**What is required:** Output exactly the lines from the one with "This screenshot has height=464, width=1568." through the last line of the data below, both included, and nothing more.

**Data for this exercise:**
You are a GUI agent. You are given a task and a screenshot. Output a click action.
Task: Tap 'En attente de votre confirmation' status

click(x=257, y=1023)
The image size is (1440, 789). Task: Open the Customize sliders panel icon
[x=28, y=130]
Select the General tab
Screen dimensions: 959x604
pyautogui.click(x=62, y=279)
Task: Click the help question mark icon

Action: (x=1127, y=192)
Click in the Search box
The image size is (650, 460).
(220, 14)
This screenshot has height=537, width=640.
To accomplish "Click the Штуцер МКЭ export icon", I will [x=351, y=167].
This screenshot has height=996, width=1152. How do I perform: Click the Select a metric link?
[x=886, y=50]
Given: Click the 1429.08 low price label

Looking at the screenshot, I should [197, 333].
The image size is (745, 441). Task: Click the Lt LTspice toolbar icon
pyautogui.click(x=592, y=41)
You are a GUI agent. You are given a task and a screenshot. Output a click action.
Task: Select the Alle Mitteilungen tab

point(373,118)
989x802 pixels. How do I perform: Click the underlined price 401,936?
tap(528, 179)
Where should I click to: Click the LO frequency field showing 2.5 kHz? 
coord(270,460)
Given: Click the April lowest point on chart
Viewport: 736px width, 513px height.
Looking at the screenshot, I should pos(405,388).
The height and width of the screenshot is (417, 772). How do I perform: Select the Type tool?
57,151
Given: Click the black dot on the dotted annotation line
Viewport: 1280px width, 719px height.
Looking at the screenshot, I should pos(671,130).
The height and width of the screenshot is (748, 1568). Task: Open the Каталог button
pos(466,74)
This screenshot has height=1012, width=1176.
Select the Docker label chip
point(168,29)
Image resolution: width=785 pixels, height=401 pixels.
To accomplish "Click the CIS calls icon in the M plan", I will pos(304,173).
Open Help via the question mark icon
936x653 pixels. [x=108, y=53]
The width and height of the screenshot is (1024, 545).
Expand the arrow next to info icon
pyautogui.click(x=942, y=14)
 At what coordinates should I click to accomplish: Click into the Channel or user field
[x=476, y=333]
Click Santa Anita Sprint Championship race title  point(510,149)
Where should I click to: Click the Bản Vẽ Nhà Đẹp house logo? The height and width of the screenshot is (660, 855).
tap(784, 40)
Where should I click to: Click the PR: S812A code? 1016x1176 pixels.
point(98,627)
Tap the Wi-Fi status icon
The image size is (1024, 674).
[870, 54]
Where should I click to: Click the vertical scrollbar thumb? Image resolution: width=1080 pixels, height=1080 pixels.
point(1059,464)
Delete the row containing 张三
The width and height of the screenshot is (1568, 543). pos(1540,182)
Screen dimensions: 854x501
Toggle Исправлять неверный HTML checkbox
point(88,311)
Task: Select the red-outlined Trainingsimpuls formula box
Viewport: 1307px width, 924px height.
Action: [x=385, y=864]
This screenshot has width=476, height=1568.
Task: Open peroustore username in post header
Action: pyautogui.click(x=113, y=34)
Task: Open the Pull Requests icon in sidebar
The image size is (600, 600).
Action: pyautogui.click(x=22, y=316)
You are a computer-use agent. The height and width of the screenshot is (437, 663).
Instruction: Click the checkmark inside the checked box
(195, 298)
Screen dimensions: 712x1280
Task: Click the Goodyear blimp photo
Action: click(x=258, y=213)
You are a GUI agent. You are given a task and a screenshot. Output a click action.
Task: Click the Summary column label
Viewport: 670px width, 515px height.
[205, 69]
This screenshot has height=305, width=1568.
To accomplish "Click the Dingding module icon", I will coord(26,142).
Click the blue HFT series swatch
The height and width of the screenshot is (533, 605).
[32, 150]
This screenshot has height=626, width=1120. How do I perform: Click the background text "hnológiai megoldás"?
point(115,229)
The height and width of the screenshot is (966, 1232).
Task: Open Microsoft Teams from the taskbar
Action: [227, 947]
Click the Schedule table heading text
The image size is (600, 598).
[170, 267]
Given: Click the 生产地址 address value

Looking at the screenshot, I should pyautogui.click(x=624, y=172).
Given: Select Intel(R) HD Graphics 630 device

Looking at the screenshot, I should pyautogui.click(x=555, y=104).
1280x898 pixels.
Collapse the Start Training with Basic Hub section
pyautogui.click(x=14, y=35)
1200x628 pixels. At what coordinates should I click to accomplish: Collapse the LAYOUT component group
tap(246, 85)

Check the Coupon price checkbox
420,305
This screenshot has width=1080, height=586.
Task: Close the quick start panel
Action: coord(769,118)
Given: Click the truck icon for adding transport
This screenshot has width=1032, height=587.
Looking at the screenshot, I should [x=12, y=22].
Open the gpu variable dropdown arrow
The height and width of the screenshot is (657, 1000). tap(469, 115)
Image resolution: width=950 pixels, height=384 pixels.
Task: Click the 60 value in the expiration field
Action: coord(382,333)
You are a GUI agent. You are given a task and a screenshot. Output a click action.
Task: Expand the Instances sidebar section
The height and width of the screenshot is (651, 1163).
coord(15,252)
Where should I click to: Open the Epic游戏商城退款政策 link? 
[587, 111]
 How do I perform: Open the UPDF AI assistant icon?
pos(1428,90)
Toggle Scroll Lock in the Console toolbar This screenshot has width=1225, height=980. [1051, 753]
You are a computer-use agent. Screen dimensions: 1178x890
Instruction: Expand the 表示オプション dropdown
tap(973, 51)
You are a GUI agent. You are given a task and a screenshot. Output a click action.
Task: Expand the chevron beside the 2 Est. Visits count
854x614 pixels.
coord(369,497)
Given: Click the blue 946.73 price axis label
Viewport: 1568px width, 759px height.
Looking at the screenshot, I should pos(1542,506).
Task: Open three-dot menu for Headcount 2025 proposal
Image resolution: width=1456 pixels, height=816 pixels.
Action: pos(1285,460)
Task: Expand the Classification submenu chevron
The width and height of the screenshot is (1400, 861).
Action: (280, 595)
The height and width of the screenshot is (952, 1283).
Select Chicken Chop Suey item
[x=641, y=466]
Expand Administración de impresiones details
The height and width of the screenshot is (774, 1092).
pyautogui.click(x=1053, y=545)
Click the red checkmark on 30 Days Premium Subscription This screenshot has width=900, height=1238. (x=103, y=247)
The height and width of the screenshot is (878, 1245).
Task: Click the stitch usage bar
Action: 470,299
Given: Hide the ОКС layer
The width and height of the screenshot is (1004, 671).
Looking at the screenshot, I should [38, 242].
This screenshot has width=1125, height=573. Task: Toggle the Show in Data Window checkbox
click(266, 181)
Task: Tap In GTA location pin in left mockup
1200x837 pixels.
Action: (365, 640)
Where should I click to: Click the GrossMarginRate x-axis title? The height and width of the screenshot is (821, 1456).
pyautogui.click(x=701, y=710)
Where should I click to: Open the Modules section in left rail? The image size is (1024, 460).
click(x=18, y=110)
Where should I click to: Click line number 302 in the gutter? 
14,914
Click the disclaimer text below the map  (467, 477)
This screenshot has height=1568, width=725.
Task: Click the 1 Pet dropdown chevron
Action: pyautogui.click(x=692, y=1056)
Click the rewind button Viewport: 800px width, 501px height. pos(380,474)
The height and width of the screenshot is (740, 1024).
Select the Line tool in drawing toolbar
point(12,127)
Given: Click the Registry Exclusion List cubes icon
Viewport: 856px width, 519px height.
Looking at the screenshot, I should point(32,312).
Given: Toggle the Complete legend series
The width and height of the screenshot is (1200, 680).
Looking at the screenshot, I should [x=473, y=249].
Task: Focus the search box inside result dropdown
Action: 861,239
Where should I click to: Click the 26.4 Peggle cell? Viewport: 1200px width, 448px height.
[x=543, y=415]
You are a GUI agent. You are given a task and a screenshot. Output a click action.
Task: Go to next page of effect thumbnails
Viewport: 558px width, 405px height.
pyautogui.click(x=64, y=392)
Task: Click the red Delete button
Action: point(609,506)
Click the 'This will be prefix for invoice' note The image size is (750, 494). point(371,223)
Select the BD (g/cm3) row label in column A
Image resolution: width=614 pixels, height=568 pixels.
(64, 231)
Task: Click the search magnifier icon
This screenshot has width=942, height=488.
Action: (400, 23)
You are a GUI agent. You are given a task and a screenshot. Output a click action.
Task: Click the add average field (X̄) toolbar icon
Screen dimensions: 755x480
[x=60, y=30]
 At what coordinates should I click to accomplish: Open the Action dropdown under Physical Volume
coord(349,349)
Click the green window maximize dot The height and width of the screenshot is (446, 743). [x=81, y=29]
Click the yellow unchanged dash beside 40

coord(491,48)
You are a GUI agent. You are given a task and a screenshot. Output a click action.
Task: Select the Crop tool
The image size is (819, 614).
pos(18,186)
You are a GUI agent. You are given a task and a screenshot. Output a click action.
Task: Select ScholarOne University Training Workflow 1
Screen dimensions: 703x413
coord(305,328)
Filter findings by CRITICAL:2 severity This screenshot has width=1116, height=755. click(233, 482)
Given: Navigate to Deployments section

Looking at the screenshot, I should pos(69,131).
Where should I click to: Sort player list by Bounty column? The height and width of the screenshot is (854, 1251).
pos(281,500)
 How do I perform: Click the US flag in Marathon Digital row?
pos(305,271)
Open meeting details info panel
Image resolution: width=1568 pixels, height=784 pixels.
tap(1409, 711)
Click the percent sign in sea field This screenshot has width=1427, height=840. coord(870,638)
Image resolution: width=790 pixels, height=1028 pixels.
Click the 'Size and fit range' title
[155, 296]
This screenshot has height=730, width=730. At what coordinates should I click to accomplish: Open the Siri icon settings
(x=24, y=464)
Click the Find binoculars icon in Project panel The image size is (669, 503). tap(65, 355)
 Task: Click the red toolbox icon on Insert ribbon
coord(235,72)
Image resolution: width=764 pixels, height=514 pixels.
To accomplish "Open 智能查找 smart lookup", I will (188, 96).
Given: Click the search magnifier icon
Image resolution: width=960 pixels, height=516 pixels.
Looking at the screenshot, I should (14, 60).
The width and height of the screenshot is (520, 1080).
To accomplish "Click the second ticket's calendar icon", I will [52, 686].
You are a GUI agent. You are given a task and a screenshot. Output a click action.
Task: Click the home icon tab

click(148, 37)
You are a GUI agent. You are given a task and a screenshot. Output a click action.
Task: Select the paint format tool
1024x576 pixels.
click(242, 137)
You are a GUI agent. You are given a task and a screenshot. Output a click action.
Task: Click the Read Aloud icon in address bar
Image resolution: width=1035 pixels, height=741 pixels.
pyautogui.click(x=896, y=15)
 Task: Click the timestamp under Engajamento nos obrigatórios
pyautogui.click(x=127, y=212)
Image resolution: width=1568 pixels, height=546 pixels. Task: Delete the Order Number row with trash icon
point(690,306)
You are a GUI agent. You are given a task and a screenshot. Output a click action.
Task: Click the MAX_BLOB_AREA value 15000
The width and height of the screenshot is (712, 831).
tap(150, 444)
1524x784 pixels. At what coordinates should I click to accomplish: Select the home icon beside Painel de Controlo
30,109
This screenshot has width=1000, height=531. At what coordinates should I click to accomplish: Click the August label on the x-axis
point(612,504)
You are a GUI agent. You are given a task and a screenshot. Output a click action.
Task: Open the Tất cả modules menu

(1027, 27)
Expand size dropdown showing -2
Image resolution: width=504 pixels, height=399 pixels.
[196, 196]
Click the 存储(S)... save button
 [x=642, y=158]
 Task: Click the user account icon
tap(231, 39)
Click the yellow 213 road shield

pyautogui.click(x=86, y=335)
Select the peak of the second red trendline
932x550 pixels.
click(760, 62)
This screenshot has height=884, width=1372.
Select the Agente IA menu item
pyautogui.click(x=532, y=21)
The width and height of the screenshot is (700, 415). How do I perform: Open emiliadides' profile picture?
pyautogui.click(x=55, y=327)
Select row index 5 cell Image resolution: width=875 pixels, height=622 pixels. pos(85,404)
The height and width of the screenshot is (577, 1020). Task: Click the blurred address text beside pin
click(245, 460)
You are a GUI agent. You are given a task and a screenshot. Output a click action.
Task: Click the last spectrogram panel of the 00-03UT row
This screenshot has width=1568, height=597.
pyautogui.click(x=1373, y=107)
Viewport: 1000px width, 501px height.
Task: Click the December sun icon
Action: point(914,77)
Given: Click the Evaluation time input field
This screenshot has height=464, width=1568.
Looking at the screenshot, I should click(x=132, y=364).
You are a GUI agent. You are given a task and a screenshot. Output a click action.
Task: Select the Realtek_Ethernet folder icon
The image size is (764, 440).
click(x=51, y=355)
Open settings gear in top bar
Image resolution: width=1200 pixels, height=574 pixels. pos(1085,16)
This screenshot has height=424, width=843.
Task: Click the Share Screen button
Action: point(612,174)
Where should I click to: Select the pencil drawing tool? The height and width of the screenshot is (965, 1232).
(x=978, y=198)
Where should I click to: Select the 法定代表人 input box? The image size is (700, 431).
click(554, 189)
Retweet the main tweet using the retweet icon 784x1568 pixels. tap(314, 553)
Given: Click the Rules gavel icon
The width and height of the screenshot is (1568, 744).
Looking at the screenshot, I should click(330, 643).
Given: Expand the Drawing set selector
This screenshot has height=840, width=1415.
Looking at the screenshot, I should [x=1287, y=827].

**Result of the task:**
This screenshot has height=464, width=1568.
Looking at the screenshot, I should click(x=132, y=364).
You are a GUI agent. You are given a task and a screenshot. Output a click action.
Task: Select the Realtek_Ethernet folder icon
The image size is (764, 440).
click(x=51, y=355)
Open settings gear in top bar
Image resolution: width=1200 pixels, height=574 pixels. pos(1085,16)
This screenshot has height=424, width=843.
Task: Click the Share Screen button
Action: point(612,174)
Where should I click to: Select the pencil drawing tool? The height and width of the screenshot is (965, 1232).
(x=978, y=198)
Where should I click to: Select the 法定代表人 input box? The image size is (700, 431).
click(554, 189)
Retweet the main tweet using the retweet icon 784x1568 pixels. tap(314, 553)
Given: Click the Rules gavel icon
The width and height of the screenshot is (1568, 744).
Looking at the screenshot, I should click(330, 643).
Given: Expand the Drawing set selector
This screenshot has height=840, width=1415.
Looking at the screenshot, I should [x=1287, y=827].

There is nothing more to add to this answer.